§ Source records:
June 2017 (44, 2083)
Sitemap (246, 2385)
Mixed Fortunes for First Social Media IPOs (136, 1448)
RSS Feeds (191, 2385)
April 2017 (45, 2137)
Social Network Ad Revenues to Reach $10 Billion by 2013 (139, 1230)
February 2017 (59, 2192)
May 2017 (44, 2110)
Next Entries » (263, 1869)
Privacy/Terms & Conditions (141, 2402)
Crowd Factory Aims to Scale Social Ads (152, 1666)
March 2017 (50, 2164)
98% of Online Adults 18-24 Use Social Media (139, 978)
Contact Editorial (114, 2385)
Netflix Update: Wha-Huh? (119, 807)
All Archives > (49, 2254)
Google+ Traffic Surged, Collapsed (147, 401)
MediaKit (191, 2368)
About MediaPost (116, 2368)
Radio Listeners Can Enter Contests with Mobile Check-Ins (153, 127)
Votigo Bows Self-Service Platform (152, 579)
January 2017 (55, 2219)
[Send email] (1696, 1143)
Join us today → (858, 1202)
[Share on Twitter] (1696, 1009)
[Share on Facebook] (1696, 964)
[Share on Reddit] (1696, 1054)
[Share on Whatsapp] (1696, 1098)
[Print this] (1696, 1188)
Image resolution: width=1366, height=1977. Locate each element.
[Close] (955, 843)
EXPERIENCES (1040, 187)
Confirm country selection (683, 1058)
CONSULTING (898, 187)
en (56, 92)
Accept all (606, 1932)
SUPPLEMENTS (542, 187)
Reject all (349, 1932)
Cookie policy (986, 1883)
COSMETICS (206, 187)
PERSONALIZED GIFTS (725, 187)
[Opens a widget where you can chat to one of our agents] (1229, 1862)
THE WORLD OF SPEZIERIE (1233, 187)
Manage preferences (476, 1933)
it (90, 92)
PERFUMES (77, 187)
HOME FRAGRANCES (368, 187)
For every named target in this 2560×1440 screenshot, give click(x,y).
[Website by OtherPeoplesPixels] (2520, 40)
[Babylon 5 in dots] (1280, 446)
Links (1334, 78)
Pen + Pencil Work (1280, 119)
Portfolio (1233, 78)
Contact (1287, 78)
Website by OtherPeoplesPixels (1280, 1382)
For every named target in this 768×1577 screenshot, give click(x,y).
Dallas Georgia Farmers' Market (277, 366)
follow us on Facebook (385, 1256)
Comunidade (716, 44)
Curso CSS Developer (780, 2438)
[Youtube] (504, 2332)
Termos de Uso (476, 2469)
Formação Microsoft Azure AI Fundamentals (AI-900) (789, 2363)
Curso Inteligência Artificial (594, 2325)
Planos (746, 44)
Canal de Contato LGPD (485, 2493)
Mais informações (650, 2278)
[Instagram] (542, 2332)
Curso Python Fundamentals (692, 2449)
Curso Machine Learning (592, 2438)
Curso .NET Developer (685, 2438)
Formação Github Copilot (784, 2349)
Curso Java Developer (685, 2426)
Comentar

§ Directions for this task: Each and every entry needs to be repeated exactly.

§ Problem solution:
June 2017 (44, 2083)
Sitemap (246, 2385)
Mixed Fortunes for First Social Media IPOs (136, 1448)
RSS Feeds (191, 2385)
April 2017 (45, 2137)
Social Network Ad Revenues to Reach $10 Billion by 2013 (139, 1230)
February 2017 (59, 2192)
May 2017 (44, 2110)
Next Entries » (263, 1869)
Privacy/Terms & Conditions (141, 2402)
Crowd Factory Aims to Scale Social Ads (152, 1666)
March 2017 (50, 2164)
98% of Online Adults 18-24 Use Social Media (139, 978)
Contact Editorial (114, 2385)
Netflix Update: Wha-Huh? (119, 807)
All Archives > (49, 2254)
Google+ Traffic Surged, Collapsed (147, 401)
MediaKit (191, 2368)
About MediaPost (116, 2368)
Radio Listeners Can Enter Contests with Mobile Check-Ins (153, 127)
Votigo Bows Self-Service Platform (152, 579)
January 2017 (55, 2219)
[Send email] (1696, 1143)
Join us today → (858, 1202)
[Share on Twitter] (1696, 1009)
[Share on Facebook] (1696, 964)
[Share on Reddit] (1696, 1054)
[Share on Whatsapp] (1696, 1098)
[Print this] (1696, 1188)
Image resolution: width=1366, height=1977. Locate each element.
[Close] (955, 843)
EXPERIENCES (1040, 187)
Confirm country selection (683, 1058)
CONSULTING (898, 187)
en (56, 92)
Accept all (606, 1932)
SUPPLEMENTS (542, 187)
Reject all (349, 1932)
Cookie policy (986, 1883)
COSMETICS (206, 187)
PERSONALIZED GIFTS (725, 187)
[Opens a widget where you can chat to one of our agents] (1229, 1862)
THE WORLD OF SPEZIERIE (1233, 187)
Manage preferences (476, 1933)
it (90, 92)
PERFUMES (77, 187)
HOME FRAGRANCES (368, 187)
For every named target in this 2560×1440 screenshot, give click(x,y).
[Website by OtherPeoplesPixels] (2520, 40)
[Babylon 5 in dots] (1280, 446)
Links (1334, 78)
Pen + Pencil Work (1280, 119)
Portfolio (1233, 78)
Contact (1287, 78)
Website by OtherPeoplesPixels (1280, 1382)
For every named target in this 768×1577 screenshot, give click(x,y).
Dallas Georgia Farmers' Market (277, 366)
follow us on Facebook (385, 1256)
Comunidade (716, 44)
Curso CSS Developer (780, 2438)
[Youtube] (504, 2332)
Termos de Uso (476, 2469)
Formação Microsoft Azure AI Fundamentals (AI-900) (789, 2363)
Curso Inteligência Artificial (594, 2325)
Planos (746, 44)
Canal de Contato LGPD (485, 2493)
Mais informações (650, 2278)
[Instagram] (542, 2332)
Curso Python Fundamentals (692, 2449)
Curso Machine Learning (592, 2438)
Curso .NET Developer (685, 2438)
Formação Github Copilot (784, 2349)
Curso Java Developer (685, 2426)
Comentar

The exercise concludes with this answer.